ЗАДАНИЕ A =>
Кто, согласно отрывку о Крите, обнаружил дворец в Кноссе?
ЗАДАНИЕ B =>
Продолжите текст об ахейском мире и Крите сразу после его последнего предложения.

Таблички с подобными надписями археологи находили и раньше, впервые в 1900 году, но не в материковой Греции, а на острове Крит, в Кноссе. Как сообщает «Илиада», на Крите царствовал Идоменей, который привел восемьдесят кораблей, заняв вместе с Диомедом третье место.
Остров Крит и в микенский период, и значительно раньше был цветущим краем. Там уже в III тысячелетии до н. э. существовала высокоразвитая культура, прошедшая несколько стадий, заметно повлиявшая на культуру всего бассейна Эгейского моря, поддерживавшая контакты со многими странами Ближнего Востока, особенно с Финикией, Сирией, Египтом. Эту древнюю культуру чаще всего называют минойской, по имени легендарного критского царя Миноса, по приказу которого Дедал построил знаменитый дворец, так называемый Лабиринт[65], где жило чудовище с туловищем человека и головой быка — Минотавр. После многих лет процветания и господства над значительной частью Греции Крит подвергся нашествию ахейцев. Ахейские племена, по всей вероятности, прибыли на Крит около 2450 года до н. э… Они создали здесь свои государства, которые, если верить «Илиаде», признавали верховную власть царя Микен. Вот почему Идоменей во главе столь многочисленного войска оказался под Троей.
Дворец в Кноссе обнаружил английский археолог Артур Эванс. В самом начале археологических работ, в 1900 году, он наткнулся в руинах огромного комплекса строений на архив глиняных табличек, относившихся к тому периоду, когда Кносс уже был завоеван ахейцами.
В этом разделе названы лишь наиболее любопытные археологические открытия, связанные с ахейским миром. Если продолжить перечень местностей, где обнаружены интереснейшие памятники микенской эпохи, они составят длинный список. Но вот что интересно — почти все эти области поименованы в «Каталоге кораблей!» Таким образом, древнейший поэтический памятник и данные археологии взаимно дополняют и поддерживают друг друга, помогая более полному и глубокому постижению как самой ахейской эпохи, так и великой поэмы, повествующей о воинских подвигах ахейцев.

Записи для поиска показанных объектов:
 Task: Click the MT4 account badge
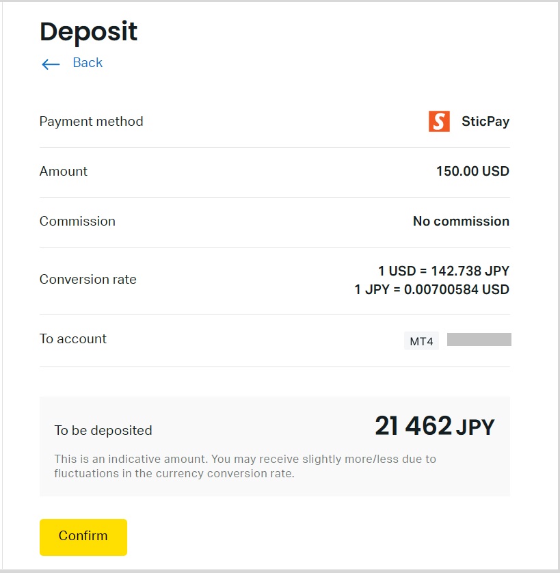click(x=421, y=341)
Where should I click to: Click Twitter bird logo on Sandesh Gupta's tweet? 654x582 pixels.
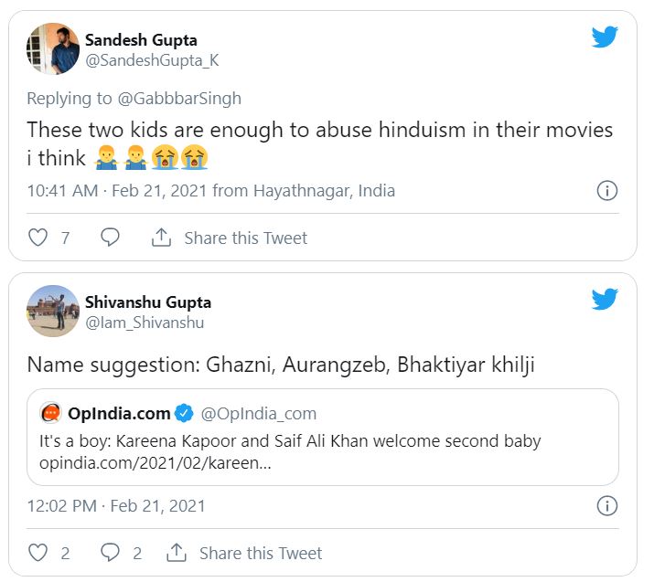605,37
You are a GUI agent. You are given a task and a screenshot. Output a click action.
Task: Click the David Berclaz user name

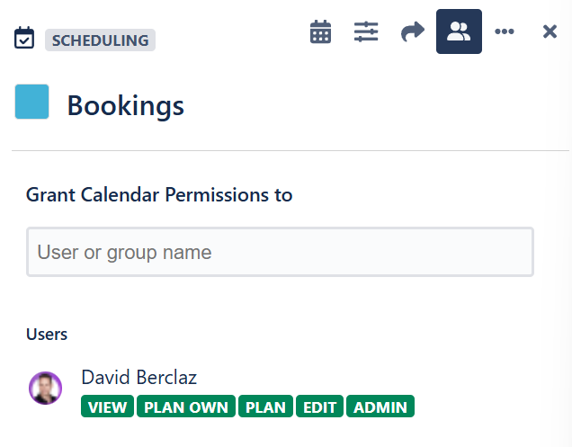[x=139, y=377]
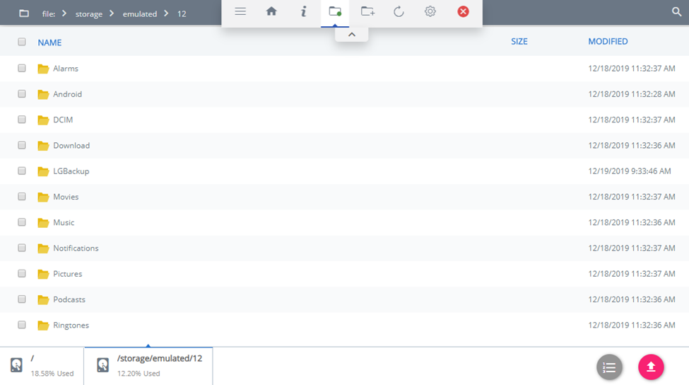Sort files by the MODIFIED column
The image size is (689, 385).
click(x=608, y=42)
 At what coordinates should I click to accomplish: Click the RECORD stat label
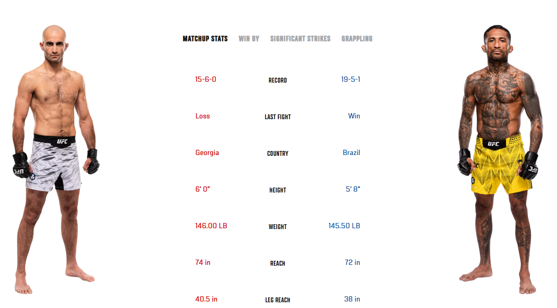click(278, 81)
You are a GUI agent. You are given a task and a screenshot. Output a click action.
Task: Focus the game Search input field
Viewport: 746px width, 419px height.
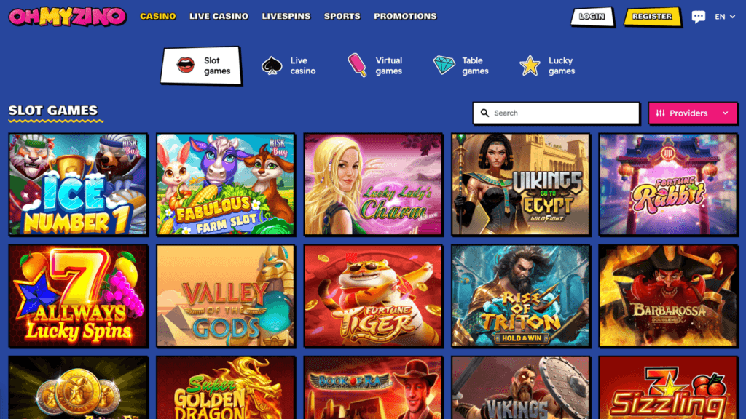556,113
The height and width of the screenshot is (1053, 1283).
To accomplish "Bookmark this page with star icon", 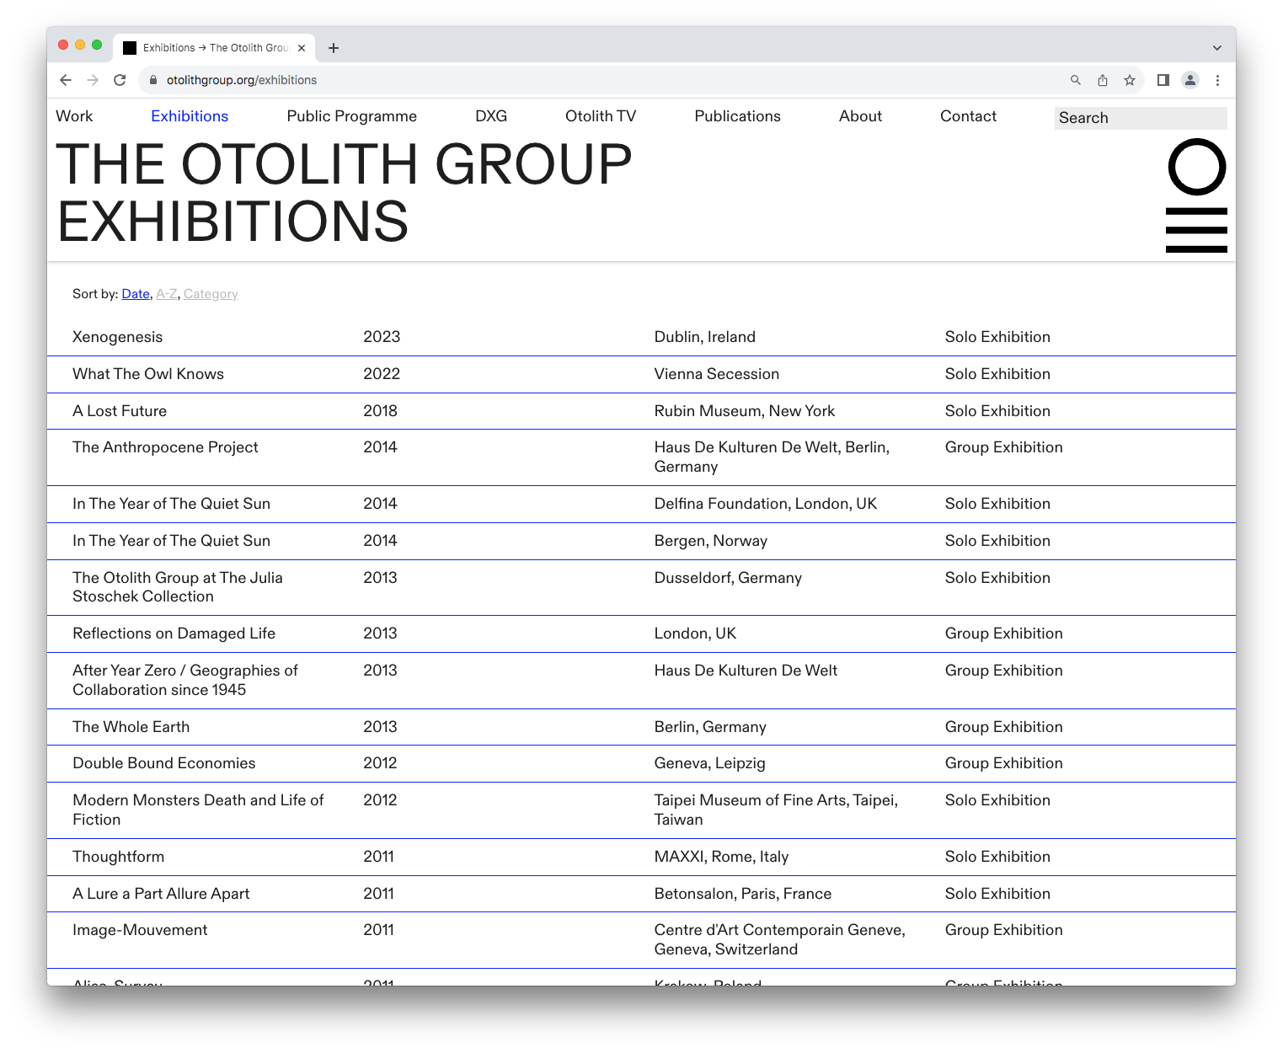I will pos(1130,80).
...
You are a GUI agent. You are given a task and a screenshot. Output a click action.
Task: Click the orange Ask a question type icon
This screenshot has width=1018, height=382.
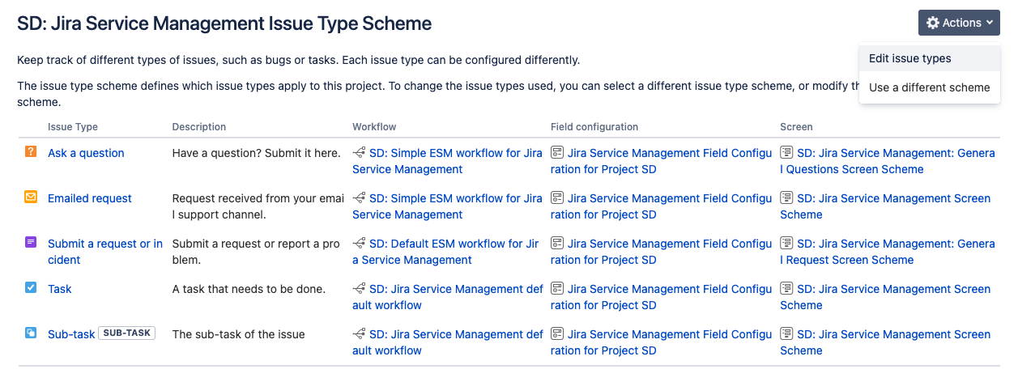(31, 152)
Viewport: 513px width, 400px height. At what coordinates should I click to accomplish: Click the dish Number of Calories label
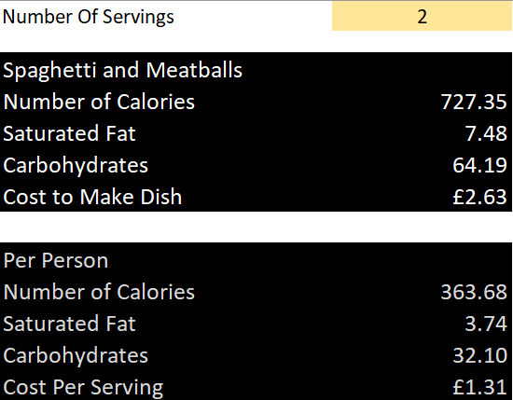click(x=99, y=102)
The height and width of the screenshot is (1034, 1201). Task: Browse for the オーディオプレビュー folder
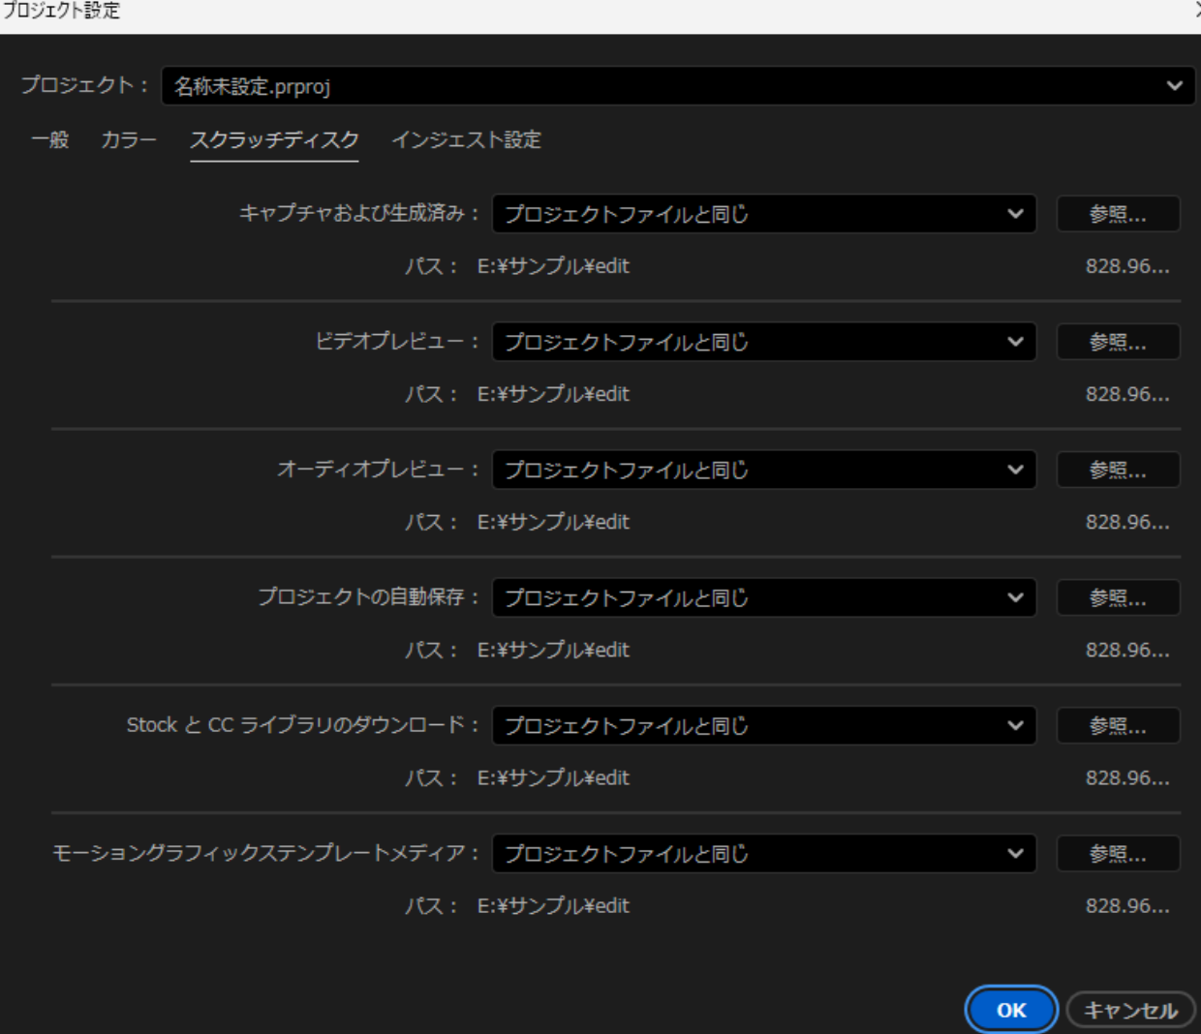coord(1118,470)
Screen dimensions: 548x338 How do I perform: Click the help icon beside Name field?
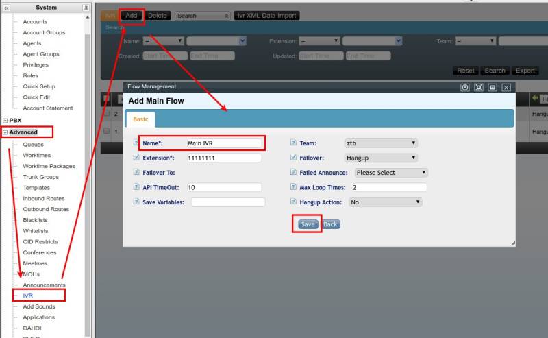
...
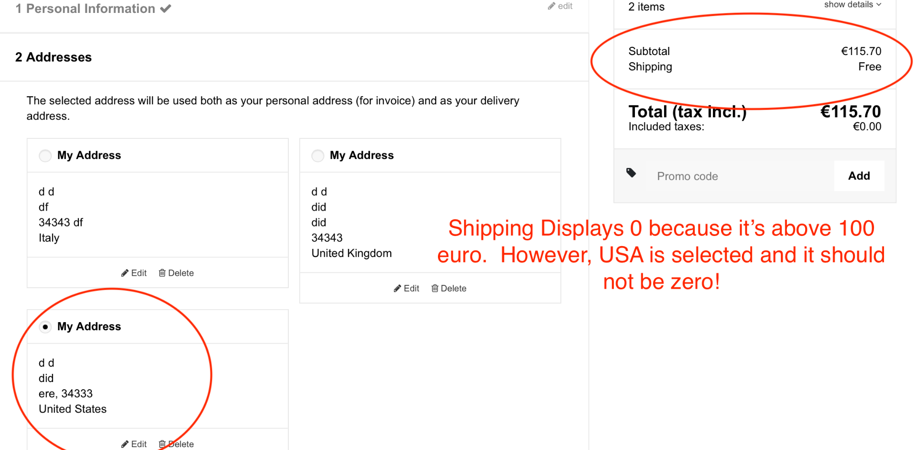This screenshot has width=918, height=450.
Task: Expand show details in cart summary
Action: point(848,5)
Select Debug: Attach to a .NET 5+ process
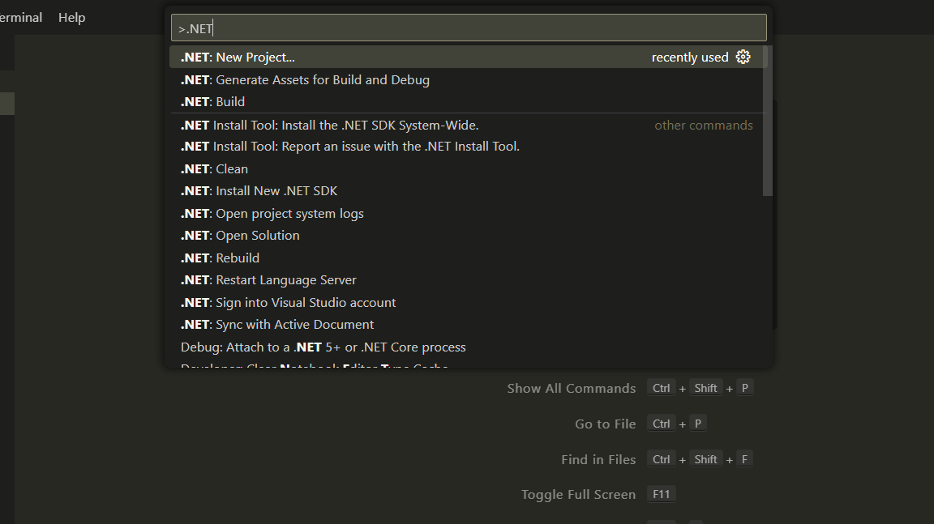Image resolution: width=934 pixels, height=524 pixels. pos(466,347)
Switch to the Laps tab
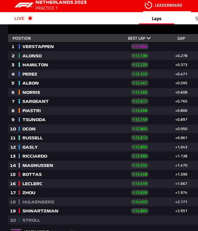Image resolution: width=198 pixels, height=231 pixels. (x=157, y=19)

ОТВЕТ A =>
Английский археолог Артур Эванс.

ОТВЕТ B =>
Но вот что необходимо помнить — даже самые богатые памятники материальной культуры не раскроют перед нами своих тайн, если они не будут поддержаны современными им письменными источниками. С тем большим интересом мы обращаемся к древнейшим глиняным табличкам из архивов в Пилосе и Кноссе. Ведь на них запечатлены слова и мысли людей, живших во времена легендарной Троянской войны, а может быть, и принимавших в ней участие. Что расскажут нам эти таблички о далеких временах, от которых до нас дошли лишь руины дворцов, гробницы, мифы и песни? Вопрос весьма существенный. Прежде чем пытаться на него ответить, подумаем вот о чем. Как мы помним, в период с XII по IX век до н. э. в Греции не существовало письменности. Не сохранилась ли в песнях, а следовательно и в «Илиаде» память о древнейшем ахейском письме?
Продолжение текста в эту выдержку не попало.